Texte d'étude:
--

Témoignage de soignants, Nicolas neurologue

publié le dans
Témoignage de soignants, Nicolas neurologue

Applaudis tous les soirs pour leur rôle en première ligne face à l’épidémie de Covid-19, les soignants racontent leur quotidien. 

Bonjour, Nicolas, peux-tu te présenter ?

Je suis jeune médecin neurologue, et habituellement je travaille à Saint-Denis et Aubervilliers en Seine–Saint-Denis, essentiellement en consultation dans des centres de santé municipaux.

Quel impact a eu le covid sur ton lieu de travail ? Comment as-tu dû t’adapter ?

Les consultations non urgentes ayant été annulées, j’ai été travailler en renfort dans un service de gériatrie d’un hôpital public, ce qui n’est pas ma spécialité à la base, mais c’était nécessaire d’aller soutenir les collègues. Une unité de gériatrie covid+ y a été ouverte pour accueillir les personnes âgées atteintes du virus et ils avaient besoin de médecins. Le début a été un peu dur parce que je suis arrivé au moment où il y avait le plus de patients qui entraient, et bien évidemment l’arrivée dans un nouveau service, une nouvelle équipe demande toujours un temps d’adaptation. Heureusement, comme souvent à l’hôpital les équipes se serrent les coudes, restent solidaires et accueillantes. Ce qui a été difficile au début c’est aussi de devoir traiter une maladie nouvelle, dont on ignore tout, et sur laquelle on n’a aucun traitement réellement efficace. C’est très frustrant.

Avez-vous des moyens matériels et humains suffisants actuellement ?

--

Entrées de données recueillies:
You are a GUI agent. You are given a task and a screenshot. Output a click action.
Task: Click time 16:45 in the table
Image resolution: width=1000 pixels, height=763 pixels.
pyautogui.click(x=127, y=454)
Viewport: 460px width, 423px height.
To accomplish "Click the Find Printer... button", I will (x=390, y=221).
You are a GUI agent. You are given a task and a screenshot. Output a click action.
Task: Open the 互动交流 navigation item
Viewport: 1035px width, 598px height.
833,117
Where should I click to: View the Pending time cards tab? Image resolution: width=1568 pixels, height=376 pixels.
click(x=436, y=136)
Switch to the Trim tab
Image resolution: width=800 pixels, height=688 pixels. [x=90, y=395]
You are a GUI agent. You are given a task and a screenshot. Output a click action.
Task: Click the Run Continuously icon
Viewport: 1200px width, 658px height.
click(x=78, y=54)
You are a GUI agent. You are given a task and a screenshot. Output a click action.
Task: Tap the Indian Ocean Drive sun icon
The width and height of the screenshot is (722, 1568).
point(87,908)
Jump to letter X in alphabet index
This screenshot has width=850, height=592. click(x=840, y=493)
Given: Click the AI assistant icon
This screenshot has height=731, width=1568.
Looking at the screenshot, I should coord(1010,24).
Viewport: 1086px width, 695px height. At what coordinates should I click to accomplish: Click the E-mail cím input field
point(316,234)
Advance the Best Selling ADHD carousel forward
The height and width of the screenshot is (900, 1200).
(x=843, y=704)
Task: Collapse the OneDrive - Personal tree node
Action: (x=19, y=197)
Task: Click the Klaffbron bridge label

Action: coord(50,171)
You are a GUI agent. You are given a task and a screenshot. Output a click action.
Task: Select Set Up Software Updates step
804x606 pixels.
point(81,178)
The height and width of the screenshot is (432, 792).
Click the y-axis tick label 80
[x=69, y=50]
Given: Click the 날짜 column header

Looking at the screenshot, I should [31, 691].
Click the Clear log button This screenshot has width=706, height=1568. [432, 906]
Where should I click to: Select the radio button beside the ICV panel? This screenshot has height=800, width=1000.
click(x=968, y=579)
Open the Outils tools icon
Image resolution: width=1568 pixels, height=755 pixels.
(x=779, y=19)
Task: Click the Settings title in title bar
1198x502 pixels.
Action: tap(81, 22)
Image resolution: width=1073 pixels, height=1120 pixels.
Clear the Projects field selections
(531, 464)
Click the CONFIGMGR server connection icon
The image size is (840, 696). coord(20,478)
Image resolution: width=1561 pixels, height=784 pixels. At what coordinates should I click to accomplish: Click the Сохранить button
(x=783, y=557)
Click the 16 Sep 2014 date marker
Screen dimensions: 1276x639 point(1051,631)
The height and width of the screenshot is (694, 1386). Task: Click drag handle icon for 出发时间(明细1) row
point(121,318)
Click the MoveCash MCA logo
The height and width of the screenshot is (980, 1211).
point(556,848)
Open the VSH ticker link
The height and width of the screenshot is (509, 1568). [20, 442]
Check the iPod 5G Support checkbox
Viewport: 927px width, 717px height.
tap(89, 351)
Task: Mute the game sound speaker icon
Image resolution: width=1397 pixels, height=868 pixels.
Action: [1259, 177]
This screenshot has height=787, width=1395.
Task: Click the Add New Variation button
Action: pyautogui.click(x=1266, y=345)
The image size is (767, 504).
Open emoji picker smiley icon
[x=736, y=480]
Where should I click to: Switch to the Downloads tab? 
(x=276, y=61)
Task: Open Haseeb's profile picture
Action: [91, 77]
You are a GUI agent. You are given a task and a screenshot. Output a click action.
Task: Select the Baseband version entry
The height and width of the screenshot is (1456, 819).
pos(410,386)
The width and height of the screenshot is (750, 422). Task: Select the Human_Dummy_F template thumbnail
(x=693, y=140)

--

Objectif de l'exercice:
D'après le témoignage de Nicolas, dans quel service est-il allé travailler en renfort après l'annulation des consultations non urgentes ?

Exercice corrigé:
Dans un service de gériatrie d'un hôpital public.